ATLANTA — Gov. Brian Kemp is scheduled to speak Thursday to a group of religious conservatives, described by the Southern Poverty Law Center as a hate group. Backers of the Family Research Council dispute that.
Kemp is speaking at an event called the “pray/vote /stand for life summit,” where observers may see Kemp take a bit of a victory lap on the divisive election year issue of abortion.
The group behind this convention of religious conservatives is the Family Research Council.
It drew former President Donald Trump’s secretary of state, Mike Pompeo, as a guest speaker last year – along with one of the Duck Dynasty performers, Al Robertson.
"I don’t want to do what the left does. That’s terrible. It’s horrible. I want to show them our way is the right way because God gave it to us," Robertson said in a video of last year's event posted on YouTube.
The SPLC said the Family Research Council is a hate group with a “specialty in defaming LGBTQ people,” accusing them of pedophilia and calling "transgenderism" a “cult.”
But Mike Griffin, public affairs director of the Georgia Baptist Mission Board, said the group reflects a viewpoint that is well represented among Georgia voters.
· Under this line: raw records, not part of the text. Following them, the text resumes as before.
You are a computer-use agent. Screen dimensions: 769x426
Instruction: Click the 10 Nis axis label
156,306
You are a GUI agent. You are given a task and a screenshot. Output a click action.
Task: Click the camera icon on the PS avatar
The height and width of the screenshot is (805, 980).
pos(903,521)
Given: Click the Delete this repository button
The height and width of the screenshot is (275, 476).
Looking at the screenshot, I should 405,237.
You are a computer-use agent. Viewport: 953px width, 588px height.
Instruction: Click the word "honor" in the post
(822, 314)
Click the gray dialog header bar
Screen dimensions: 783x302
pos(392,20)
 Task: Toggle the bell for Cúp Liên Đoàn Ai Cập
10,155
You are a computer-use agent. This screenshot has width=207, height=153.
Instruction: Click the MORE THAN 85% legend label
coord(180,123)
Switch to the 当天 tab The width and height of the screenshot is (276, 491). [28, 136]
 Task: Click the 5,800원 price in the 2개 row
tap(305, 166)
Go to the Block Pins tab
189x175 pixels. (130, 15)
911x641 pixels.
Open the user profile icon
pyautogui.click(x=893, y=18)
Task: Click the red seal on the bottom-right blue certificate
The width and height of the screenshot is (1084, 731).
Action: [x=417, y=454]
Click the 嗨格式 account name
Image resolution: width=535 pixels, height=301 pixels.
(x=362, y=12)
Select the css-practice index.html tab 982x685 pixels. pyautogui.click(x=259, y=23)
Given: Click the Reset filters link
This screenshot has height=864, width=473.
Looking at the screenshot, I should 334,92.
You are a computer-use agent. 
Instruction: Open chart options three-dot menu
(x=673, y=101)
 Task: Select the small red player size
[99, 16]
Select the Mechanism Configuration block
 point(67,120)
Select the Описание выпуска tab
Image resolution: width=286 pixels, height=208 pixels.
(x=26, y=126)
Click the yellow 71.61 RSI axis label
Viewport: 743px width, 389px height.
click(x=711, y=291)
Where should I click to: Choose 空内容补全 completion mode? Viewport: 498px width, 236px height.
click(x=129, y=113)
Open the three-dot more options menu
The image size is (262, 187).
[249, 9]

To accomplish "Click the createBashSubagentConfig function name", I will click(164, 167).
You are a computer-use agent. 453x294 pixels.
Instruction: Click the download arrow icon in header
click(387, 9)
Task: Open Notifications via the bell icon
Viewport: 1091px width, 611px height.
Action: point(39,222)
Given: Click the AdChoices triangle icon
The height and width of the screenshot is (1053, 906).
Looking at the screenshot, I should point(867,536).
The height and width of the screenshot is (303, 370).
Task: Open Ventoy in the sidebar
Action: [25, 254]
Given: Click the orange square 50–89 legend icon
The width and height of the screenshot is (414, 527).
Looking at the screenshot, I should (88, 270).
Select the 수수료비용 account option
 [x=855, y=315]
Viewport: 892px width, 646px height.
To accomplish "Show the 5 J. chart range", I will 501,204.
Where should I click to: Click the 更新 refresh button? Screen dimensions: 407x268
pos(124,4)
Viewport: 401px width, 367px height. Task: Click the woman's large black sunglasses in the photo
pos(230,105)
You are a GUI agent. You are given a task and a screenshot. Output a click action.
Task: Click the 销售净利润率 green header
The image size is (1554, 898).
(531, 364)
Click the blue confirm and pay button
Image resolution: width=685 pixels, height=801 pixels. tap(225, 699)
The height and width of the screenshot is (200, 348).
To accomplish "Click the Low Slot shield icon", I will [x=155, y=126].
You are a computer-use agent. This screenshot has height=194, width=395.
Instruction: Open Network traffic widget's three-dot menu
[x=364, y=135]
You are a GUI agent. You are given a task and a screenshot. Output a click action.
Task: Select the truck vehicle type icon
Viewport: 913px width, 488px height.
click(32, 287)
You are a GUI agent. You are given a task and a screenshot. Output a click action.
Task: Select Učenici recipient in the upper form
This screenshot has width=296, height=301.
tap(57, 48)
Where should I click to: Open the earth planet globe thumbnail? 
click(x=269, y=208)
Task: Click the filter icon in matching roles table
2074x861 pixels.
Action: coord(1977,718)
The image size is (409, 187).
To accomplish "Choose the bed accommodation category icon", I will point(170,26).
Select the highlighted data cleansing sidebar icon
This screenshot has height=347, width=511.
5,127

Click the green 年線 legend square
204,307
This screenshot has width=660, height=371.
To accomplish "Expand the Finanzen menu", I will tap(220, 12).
"They believe in a biblical world view and that is considered extreme in many circles," said Griffin, who will also address the group. "(It has) nothing to do with anything regarding being prejudiced or discriminatory toward anyone. It’s just standing up for biblical truth that you believe, but it’s loving everyone."
The SPLC issued a statement saying, in part, "The organization advocates for the harmful use of conversion therapy, a widely debunked practice which has been proven to double the risk of suicide among LGBTQ individuals who have received it. The group uses debunked anti-gay pseudoscience to validate their dehumanizing and demonizing rhetoric about the LGBTQ community-at-large and use of this awful practice."